Effects of natriuretic peptides on ventricular myocyte contraction and role of cyclic GMP signaling.

Natriuretic peptides, including atrial natriuretic peptide (ANP), brain natriuretic peptide (BNP) and C-type natriuretic peptide (CNP) act through different receptors and at different potencies to affect cardiac myocyte function. We tested the hypothesis that these three peptides would differentially reduce cardiomyocyte function through their effects on the cyclic GMP signaling pathway. Rabbit ventricular myocytes were isolated and stimulated by electrical field stimulation.
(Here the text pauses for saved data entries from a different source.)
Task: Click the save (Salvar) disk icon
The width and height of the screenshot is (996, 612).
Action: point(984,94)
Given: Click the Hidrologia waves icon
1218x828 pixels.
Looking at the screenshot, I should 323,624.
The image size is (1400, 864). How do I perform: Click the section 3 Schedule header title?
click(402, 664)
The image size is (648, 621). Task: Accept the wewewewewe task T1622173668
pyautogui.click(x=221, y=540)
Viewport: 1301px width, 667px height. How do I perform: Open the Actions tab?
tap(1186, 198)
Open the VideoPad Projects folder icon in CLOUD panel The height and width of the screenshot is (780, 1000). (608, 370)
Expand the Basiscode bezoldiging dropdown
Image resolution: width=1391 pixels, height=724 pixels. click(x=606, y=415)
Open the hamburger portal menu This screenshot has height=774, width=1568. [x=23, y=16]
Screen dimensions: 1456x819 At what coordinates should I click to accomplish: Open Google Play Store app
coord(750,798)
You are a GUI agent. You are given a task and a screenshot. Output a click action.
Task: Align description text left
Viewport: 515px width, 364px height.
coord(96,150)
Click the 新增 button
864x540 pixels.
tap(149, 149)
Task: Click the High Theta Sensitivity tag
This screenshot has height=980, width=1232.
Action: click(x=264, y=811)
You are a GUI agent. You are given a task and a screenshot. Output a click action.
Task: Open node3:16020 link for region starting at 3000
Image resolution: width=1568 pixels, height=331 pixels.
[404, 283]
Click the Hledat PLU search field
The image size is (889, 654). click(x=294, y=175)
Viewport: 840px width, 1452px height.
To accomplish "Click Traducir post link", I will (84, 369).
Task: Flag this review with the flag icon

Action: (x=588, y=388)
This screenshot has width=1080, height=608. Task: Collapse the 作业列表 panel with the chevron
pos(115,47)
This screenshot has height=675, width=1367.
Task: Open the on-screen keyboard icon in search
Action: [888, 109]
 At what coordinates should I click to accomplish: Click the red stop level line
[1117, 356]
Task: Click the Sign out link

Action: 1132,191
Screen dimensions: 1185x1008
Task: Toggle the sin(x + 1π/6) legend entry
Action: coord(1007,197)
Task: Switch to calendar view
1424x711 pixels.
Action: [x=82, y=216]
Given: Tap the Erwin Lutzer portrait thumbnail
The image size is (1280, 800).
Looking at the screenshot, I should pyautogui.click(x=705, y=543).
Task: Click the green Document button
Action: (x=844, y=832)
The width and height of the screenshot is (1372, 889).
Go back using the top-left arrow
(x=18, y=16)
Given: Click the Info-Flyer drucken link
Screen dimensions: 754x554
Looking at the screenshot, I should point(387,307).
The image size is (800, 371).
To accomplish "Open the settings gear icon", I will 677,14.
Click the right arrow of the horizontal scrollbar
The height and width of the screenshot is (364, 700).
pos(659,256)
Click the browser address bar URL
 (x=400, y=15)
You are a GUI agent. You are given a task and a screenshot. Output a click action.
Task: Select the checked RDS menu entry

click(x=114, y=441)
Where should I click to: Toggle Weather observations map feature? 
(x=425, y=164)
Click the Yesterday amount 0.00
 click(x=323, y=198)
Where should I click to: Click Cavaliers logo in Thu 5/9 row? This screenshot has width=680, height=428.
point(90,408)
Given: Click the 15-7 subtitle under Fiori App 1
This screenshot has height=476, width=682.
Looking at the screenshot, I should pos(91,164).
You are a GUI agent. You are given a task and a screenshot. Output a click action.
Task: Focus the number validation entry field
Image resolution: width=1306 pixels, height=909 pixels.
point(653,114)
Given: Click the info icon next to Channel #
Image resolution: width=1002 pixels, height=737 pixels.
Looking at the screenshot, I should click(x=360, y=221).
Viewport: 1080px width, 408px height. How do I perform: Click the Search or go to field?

Cell function was measured using a video edge detector. ANP BNP or CNP at 10(-9), 10(-8), 10(-7) M were added to the myocytes. Intracellular cyclic GMP was determined using a radioimmunoassay in the absence or presence of ANP, BNP or CNP. All natriuretic peptides decreased myocyte contractility in a similar concentration dependent manner. Myocyte percentage shortening was significantly decreased with all peptides at 10(-7) M compared with baseline (ANP from 5.4+/-0.4 to 3.9+/-0.2%; BNP from 5.0+/-0.2 to 3.5+/-0.1%; CNP from 5.6+/-0.3 to 4.0+/-0.3%). Maximum rate of shortening and relaxation were also decreased similarly and significantly. Intracellular cyclic GMP was significantly increased in myocytes treated with ANP, BNP or CNP (Baseline 1.0+/-0.2, ANP 2.1+/-0.2, BNP 2.3+/-0.3, CNP 2.0+/-0.2 pmol/10(5) myocytes). Furthermore, inhibition of the cyclic GMP protein kinase with KT5823 caused a reversal in the functional effects of CNP. We concluded that all natriuretic peptides had similar negative effects on ventricular myocyte function and their effects were accompanied by increased cyclic GMP. Blockade the effect of CNP by a cyclic GMP protein kinase inhibitor demonstrated that effects were mediated through the cyclic GMP signaling pathway.